TÍA ROSA.-  ¿Vienen ustedes a beber agua de la fuente milagrosa?  (Señalando la cascada.) 

CONSUELO.-  Y al mismo tiempo a ver qué ocurre por aquí.

BRAULIA.-   (Que trae una botella en la mano.)  Decían ayer que ya había recibido Ramón los documentos que le hacen dueño de la ermita y todos sus alrededores.

TÍA ROSA.-  ¡Qué escándalo para la cristiandad, que se apoderen los herejes de este santuario!

BRAULIA.-  ¡La patrona del concejo!

TÍA ROSA.-  La que presta a estas aguas sus virtudes.

BRAULIA.-  Yo no sé en qué piensan los reverendos que no han puesto en juego su influencia para evitar el despojo.

TÍA ROSA.-  ¿Hablaron ustedes con el Padre Juan?

CONSUELO.-  Yo hablé.

TÍA ROSA.-  Y, ¿qué dijo, qué dijo?

CONSUELO.-  Nada; que tuviéramos resignación cristiana, que respetáramos los designios de Dios, que a veces consiente estas cosas para probarnos...

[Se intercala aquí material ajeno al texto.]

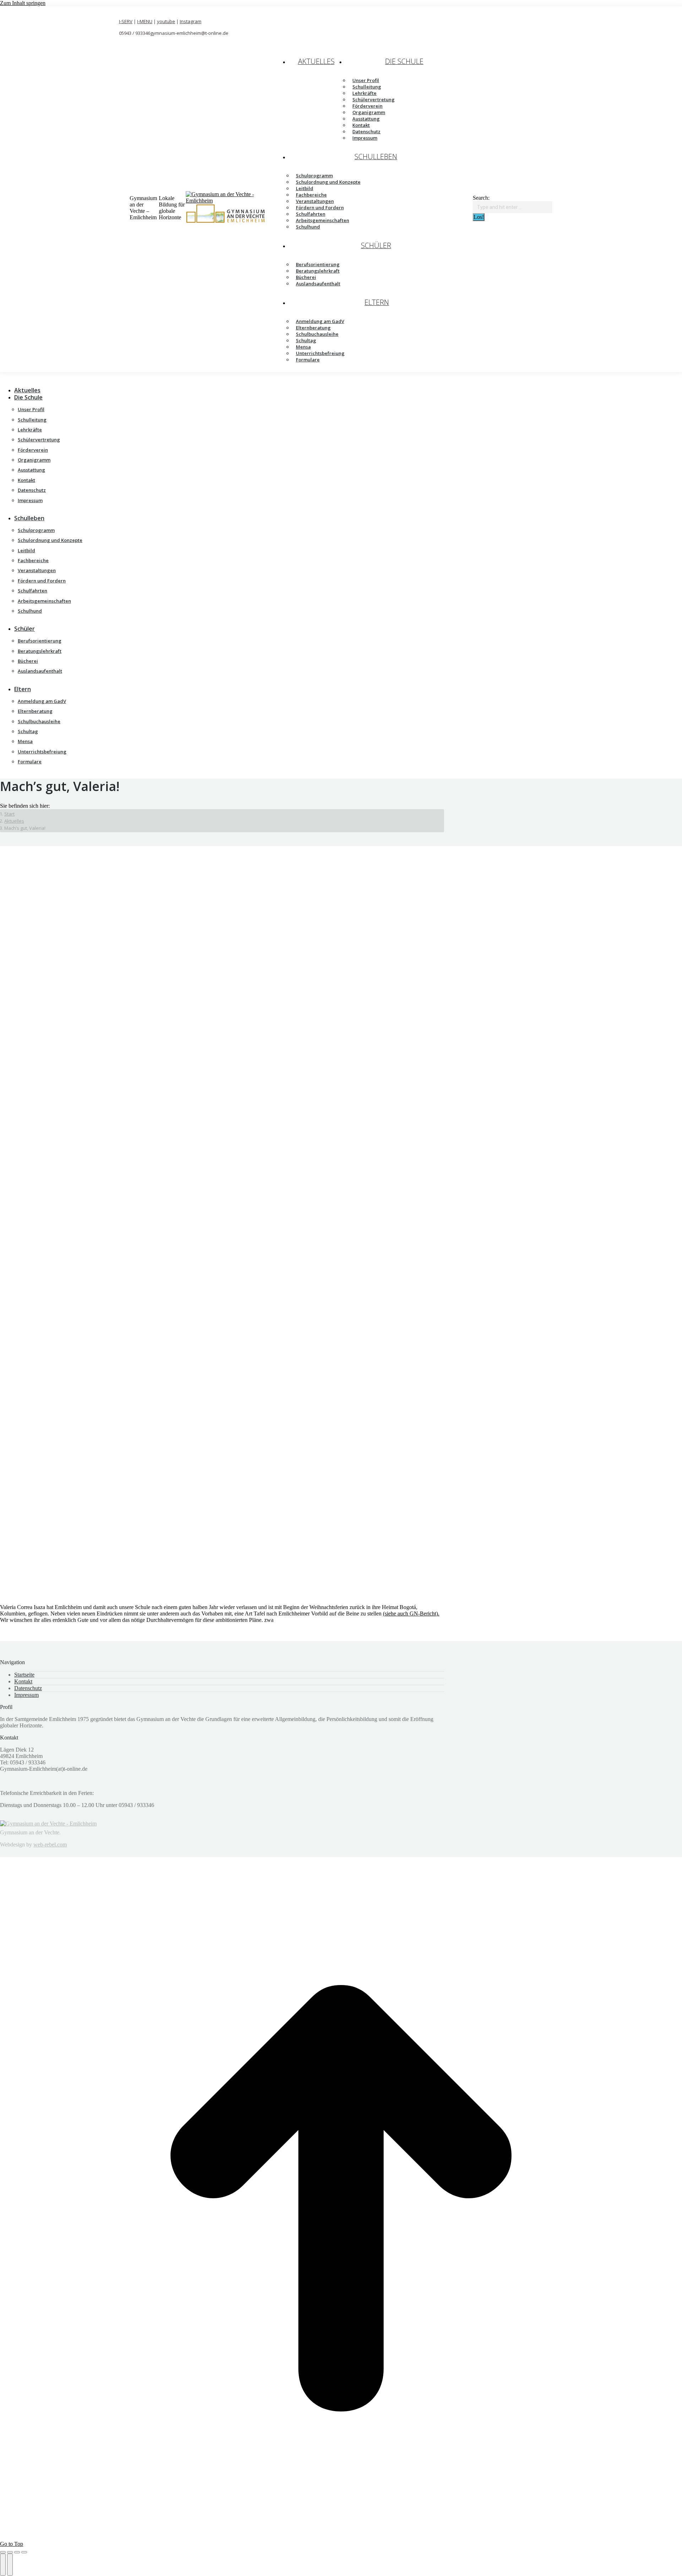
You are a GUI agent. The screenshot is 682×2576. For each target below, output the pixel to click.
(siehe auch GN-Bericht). (411, 1613)
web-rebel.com (50, 1844)
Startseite (24, 1675)
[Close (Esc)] (3, 2552)
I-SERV (125, 21)
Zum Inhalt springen (22, 3)
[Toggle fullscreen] (17, 2552)
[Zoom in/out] (24, 2552)
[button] (58, 379)
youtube (166, 21)
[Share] (10, 2552)
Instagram (190, 21)
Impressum (26, 1695)
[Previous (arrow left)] (3, 2565)
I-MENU (144, 21)
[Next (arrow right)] (10, 2565)
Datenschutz (28, 1688)
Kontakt (23, 1681)
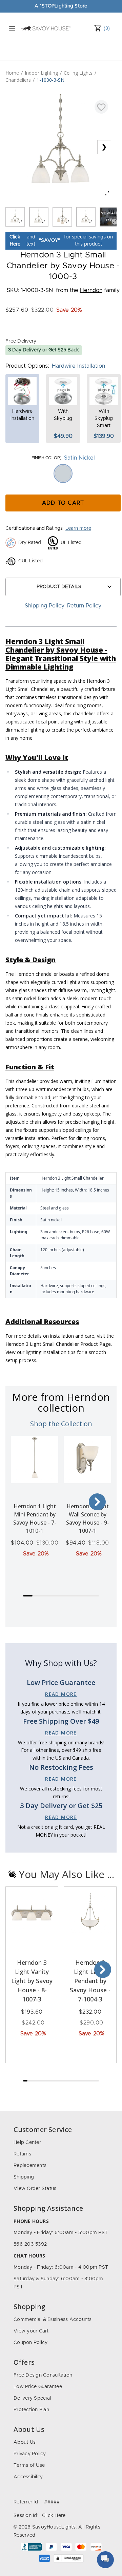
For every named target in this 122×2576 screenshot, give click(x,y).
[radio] (63, 473)
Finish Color (46, 458)
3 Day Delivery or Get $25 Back (43, 350)
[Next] (97, 1501)
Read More (61, 1694)
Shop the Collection (61, 1423)
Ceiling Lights (78, 73)
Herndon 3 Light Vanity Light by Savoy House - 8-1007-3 (32, 1980)
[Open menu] (12, 29)
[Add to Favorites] (101, 107)
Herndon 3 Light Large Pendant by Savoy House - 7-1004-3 (90, 1980)
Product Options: (27, 366)
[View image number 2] (39, 217)
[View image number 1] (15, 217)
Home (12, 73)
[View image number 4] (86, 217)
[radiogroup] (63, 473)
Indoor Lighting (41, 73)
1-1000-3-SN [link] (50, 80)
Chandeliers (18, 80)
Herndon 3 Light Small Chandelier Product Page (58, 1344)
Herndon (91, 290)
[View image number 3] (62, 217)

TÍA ROSA.-  ¡Sí: lo que yo digo! ¡Si ese hombre es un santo!

BRAULIA.-  Lo mismo me aconsejó a mí.

TÍA ROSA.-   (Volviéndose hacia la ermita.)  ¡Y pensar que no he de volver a encender esa lámpara, ni a recoger las panojas que ofrecen los devotos! ¡Vamos, si esto es para volverse una loca!

BRAULIA.-  No hagas pucheros, Rosa; todavía no se sabe de cierto la noticia, y en todo caso, según lo alborotado que anda el concejo, me parece que no se atreverán por ahora a cometer el sacrilegio, y para cuando se atrevan, ya estaremos bien preparados.

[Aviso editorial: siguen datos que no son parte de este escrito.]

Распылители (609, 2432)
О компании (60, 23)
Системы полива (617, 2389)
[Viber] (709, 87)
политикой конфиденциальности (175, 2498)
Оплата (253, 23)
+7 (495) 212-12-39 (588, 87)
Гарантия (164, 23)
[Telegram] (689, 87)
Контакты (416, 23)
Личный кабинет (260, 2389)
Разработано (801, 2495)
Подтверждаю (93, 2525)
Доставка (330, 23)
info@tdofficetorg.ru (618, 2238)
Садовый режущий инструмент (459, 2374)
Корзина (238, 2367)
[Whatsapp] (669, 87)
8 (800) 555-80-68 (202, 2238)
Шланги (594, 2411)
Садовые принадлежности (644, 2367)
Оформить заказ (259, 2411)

CONSUELO.-  No conoce usted a Ramón; está acostumbrado a no ceder nunca.

BRAULIA.-  Claro; con esa malditísima educación que tuvo...

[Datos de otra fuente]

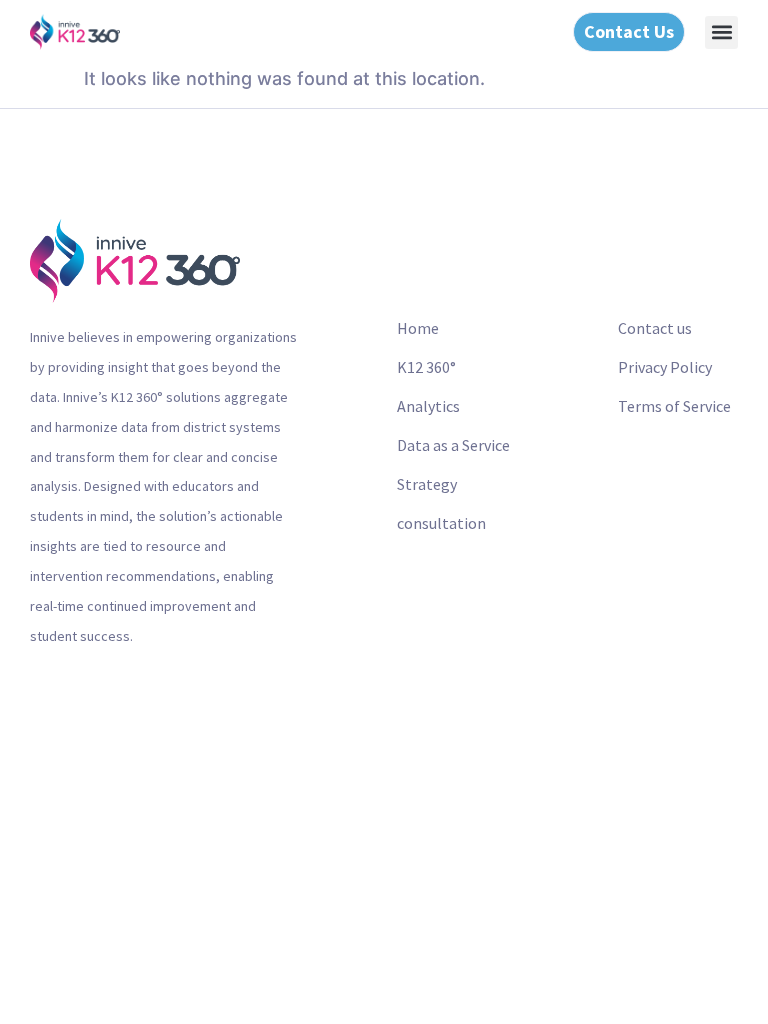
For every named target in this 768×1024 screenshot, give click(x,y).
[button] (721, 32)
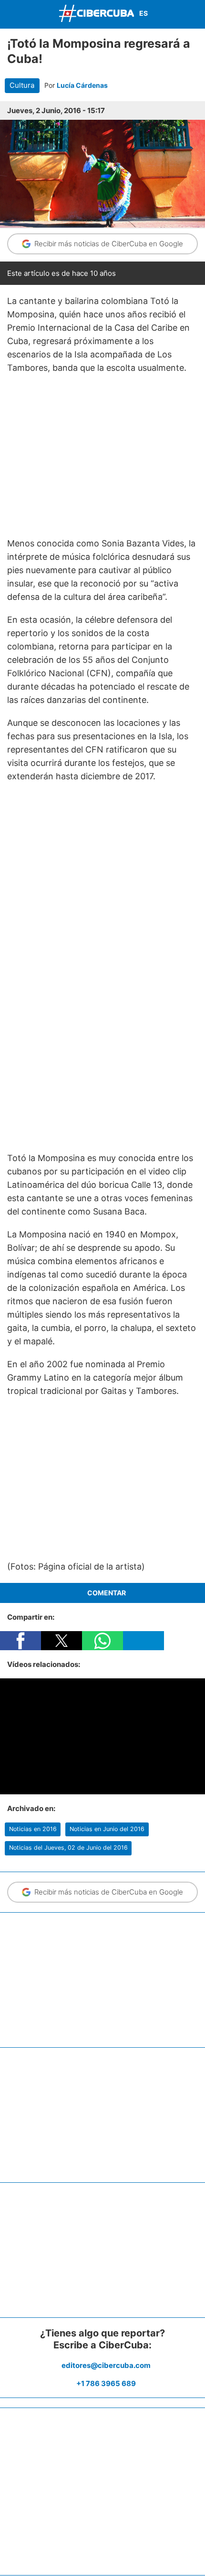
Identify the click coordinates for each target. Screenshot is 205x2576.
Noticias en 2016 (33, 1829)
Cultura (22, 85)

CONSUELO.-   (A ROSA.)  ¿Va usted a echar aceite a la lámpara?

TÍA ROSA.-  Sí, hija; ya sabes que soy santera desde tiempo inmemorial.

CONSUELO.-   (Recorriendo la escena, ínterin ROSA abre la puerta de la ermita y figura que atiza la lámpara y recoge las panojas.)  Pues, hasta ahora, por aquí no hay síntomas de derribo.

BRAULIA.-   (Dirigiéndose al manantial, donde figura que llena la botella.)  Voy a llenar esta botella; mañana ya mandaré por buena provisión de agua, que en cuanto quiten la ermita, adiós sus virtudes.



Escena II

 

BRAULIA, CONSUELO, TÍA ROSA y GUARDA.

 

CONSUELO.-   (Al ver el GUARDA.)  ¡El guarda de El Espinoso! ¿Qué traerá por aquí?  (Alto.)  Buenas tardes; ¿a dónde se va?

GUARDA.-   (Mostrando un pliego en forma de oficio que trae en la mano.)  Voy a llevar esto al cura párroco y como por aquí es atajo desde El Espinoso a Samiego...

BRAULIA.-  ¿Y sabes lo que dice el pliego?

GUARDA.-  Saberlo, no; pero, presumirlo, sí.

CONSUELO.-  ¿Y qué presumes?

GUARDA.-  Que es una comunicación para que mañana a primera hora vengan de la iglesia a recoger la imagen de esa capilla.

BRAULIA.-  ¡Mañana!

GUARDA.-  Sí, mañana; según parece, les urge derribarla y cercar el terreno; el cura ya debe tener las órdenes directas de Oviedo.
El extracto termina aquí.